La frecuencia con que los ancianos que pueden caminar sin problemas salen de su casa a dar un paseo puede predecir los cambios que vayan a producirse en su estado funcional y psicosocial. Ésta es la principal conclusión de una investigación de las universidades de Tokyo (Japón) y California (EE.UU.) que analizó esta cuestión, con un seguimiento de 20 meses a 107 ancianos japoneses. Todos tenían 65 ó más años de edad y vivían en casa al inicio del estudio, aunque necesitaran alguna asistencia en sus quehaceres cotidianos.
Beneficios evidentes
El estado funcional (capacidad funcional; eficacia en la realización de las actividades necesarias para el cotidiano vivir) y el estado psicosocial (depresión, apoyo social) en la línea de partida del estudio fue comparado entre tres grupos definidos por la frecuencia con la que salían a dar un paseo:
-
Cuatro o más veces a la semana.
Los paseos mantienen a los mayores activos y menos deprimidos.
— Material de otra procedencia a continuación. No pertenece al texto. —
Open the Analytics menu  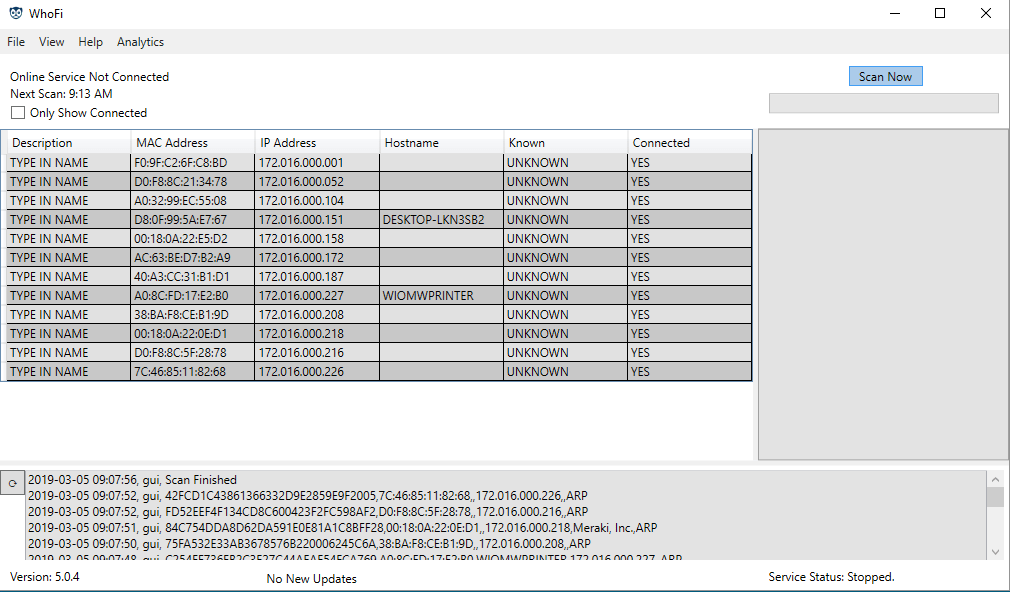click(x=140, y=42)
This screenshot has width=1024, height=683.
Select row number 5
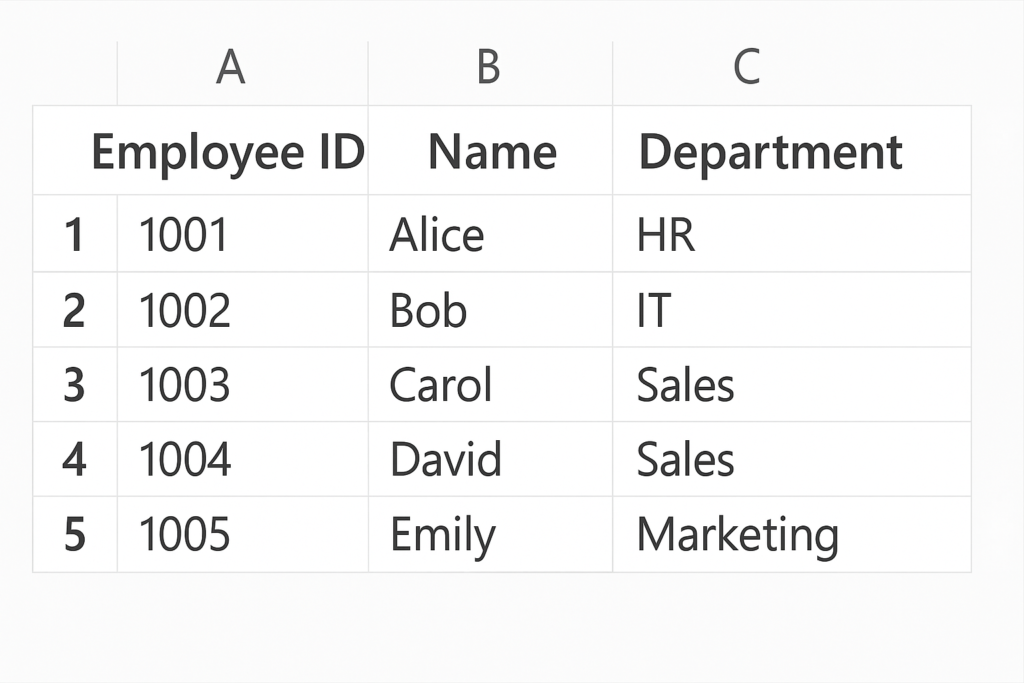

- De una a tres veces a la semana.
- Menos de una vez a la semana.
Los ancianos que salían de casa más a menudo estaban menos deteriorados funcionalmente, más activos desde el punto de vista social y menos deprimidos que los que salían menos. Además, tras los 20 meses de seguimiento, un mayor número de los ancianos que salían de casa cuatro o más veces a la semana aún vivían en su casa, en comparación con los otros que salían menos.